Start of Text for analysis

If you were an economist it seems like emergency medicine would be a great field to examine pay equality- after all we all do shift work. Yet, unfortunately even in our world, pay data is rarely “clean.” There are a lot of different ways in which we get paid: hourly rate, salaried, RVU based, incentive based etc.  And that’s before you throw in shift differentials, seniority, regional variability, partnerships, bonuses and non-clinical responsibilities. Apples to apples comparisons are difficult.  In 2010 Robeznieks  reported on a Modern Health Care survey that the average salary for emergency medicine physicians varied from $239,000- $316,000.  That’s a pretty big range.

I remember the first time that I was hit with the reality that two people working side by side, literally doing the exact same job, could actually get paid differently. Several years ago I was in a departmental meeting in which a headhunter consecutively paged me and a male colleague out of the meeting to try and recruit us to fill shifts at a nearby hospital that had just changed contracts. Although we both said no, as we were leaving the meeting my colleague (who had far less professional experience) made a comment about the generous rate they were offering- his number was 50 dollars higher per hour than the one I was quoted. Big light bulb moment.

End of Text for analysis
Start of Recorded information

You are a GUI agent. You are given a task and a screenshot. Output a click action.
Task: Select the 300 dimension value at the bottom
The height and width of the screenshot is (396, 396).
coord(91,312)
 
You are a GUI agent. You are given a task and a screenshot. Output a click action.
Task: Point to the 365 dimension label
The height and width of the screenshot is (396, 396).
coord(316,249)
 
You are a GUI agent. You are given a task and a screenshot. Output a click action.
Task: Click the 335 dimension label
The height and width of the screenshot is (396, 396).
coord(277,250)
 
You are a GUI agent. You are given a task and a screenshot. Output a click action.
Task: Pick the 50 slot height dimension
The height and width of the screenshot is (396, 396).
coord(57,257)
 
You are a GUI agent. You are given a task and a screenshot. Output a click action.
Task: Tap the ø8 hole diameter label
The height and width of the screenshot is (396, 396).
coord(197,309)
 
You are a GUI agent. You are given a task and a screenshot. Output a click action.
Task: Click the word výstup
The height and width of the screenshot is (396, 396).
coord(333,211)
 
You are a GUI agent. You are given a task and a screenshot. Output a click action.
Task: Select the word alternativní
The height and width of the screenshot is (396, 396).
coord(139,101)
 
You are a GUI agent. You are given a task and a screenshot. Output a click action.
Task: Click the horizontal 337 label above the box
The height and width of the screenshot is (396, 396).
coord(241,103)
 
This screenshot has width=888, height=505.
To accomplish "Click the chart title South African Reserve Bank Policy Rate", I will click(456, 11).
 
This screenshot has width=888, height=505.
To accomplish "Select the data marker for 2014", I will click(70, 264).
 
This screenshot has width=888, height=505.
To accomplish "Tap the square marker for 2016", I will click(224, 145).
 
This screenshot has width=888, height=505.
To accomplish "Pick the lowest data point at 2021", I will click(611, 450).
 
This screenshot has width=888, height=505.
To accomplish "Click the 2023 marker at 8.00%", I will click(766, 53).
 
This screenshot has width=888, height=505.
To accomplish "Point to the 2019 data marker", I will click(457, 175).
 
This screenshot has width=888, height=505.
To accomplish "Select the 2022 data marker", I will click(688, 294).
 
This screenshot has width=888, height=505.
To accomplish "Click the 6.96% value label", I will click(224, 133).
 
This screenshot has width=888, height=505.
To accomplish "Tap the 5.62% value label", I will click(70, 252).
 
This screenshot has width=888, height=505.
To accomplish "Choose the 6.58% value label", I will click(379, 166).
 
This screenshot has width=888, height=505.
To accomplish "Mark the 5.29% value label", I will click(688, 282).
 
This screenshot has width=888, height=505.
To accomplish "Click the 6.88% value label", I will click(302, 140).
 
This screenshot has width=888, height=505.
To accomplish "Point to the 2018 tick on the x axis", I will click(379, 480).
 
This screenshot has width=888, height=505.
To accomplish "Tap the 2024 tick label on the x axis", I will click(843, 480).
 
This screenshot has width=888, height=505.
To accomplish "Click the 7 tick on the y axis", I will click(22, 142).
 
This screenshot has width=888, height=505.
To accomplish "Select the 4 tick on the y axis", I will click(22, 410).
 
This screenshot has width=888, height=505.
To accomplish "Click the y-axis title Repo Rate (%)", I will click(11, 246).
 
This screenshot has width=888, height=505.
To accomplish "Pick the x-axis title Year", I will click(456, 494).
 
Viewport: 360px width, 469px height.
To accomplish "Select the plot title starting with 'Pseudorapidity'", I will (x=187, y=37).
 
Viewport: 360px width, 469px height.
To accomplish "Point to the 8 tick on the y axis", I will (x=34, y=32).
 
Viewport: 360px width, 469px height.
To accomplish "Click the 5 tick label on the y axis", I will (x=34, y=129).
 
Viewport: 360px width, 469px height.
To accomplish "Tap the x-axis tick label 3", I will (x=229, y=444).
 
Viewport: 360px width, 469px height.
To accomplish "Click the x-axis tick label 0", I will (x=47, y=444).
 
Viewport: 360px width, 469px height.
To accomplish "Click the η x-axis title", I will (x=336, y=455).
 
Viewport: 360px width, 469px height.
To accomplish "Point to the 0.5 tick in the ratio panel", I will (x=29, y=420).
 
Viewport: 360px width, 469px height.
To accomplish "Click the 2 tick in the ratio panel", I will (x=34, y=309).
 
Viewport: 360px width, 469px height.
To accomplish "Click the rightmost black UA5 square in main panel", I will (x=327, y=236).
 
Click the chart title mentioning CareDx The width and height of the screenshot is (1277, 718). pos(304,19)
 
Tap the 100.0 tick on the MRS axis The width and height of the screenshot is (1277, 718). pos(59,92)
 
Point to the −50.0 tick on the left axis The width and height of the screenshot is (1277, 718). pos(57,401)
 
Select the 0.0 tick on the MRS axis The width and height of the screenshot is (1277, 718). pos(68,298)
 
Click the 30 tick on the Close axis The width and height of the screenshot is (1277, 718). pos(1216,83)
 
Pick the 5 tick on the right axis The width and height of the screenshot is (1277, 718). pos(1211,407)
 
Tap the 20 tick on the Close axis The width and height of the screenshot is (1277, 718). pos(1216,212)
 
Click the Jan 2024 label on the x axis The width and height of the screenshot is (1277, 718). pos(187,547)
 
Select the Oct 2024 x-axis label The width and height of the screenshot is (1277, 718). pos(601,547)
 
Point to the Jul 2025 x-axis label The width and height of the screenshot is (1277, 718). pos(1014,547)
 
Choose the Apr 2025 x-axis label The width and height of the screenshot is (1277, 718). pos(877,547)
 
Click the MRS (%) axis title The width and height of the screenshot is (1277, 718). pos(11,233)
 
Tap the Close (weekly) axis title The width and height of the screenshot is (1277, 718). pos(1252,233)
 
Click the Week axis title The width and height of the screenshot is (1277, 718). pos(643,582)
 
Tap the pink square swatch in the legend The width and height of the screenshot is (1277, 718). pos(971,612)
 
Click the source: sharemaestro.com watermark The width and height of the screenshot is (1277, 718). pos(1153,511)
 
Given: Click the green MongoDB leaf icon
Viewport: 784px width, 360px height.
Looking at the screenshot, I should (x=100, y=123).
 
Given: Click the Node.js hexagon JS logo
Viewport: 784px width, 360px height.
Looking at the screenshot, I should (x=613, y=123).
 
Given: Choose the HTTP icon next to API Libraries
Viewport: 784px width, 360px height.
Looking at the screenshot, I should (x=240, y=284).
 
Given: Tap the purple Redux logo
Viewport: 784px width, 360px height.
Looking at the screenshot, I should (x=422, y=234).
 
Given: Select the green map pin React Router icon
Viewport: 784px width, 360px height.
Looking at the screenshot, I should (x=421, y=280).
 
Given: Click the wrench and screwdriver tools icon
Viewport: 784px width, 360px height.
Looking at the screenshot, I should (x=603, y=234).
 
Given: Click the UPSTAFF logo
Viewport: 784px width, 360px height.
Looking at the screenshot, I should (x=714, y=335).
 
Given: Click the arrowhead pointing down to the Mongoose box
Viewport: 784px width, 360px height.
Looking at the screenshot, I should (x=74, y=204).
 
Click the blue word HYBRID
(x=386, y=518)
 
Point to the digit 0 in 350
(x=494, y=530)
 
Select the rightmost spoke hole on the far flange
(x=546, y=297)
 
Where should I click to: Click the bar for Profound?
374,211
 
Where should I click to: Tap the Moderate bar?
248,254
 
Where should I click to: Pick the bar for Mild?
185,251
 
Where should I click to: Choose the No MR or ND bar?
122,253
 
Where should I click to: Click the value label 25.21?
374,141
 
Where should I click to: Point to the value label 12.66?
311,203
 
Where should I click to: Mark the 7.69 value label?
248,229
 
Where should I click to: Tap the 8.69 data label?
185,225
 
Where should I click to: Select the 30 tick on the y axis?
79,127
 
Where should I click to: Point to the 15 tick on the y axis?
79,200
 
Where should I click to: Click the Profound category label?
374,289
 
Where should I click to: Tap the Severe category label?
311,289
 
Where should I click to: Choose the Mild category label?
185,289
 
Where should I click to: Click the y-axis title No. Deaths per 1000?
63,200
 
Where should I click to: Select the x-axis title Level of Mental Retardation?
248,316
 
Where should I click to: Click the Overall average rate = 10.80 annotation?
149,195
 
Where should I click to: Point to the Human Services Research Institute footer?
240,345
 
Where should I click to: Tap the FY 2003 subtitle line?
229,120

End of Recorded information

- **Activity list**:
1 – Answer these from the text on emergency medicine pay:
(a) What range did the 2010 Modern Health Care survey give for the average emergency medicine salary?
(b) Who paged the writer and a colleague out of the departmental meeting?
(c) By how much per hour did the colleague's quoted rate exceed the writer's?
2 – According to the text on emergency medicine pay, why are apples-to-apples pay comparisons difficult?
3 – List every way of getting paid that the text on emergency medicine pay names before it mentions shift differentials.
Work from the text itself and nothing else.

- **List of answers**:
1 –
(a) $239,000 to $316,000.
(b) A headhunter.
(c) 50 dollars.

2 – Physicians are paid in many different ways, such as an hourly rate, a salary, RVU-based pay or incentive-based pay. On top of that come shift differentials, seniority, regional variability, partnerships, bonuses and non-clinical responsibilities.

3 –
- Hourly rate
- Salaried
- RVU based
- Incentive based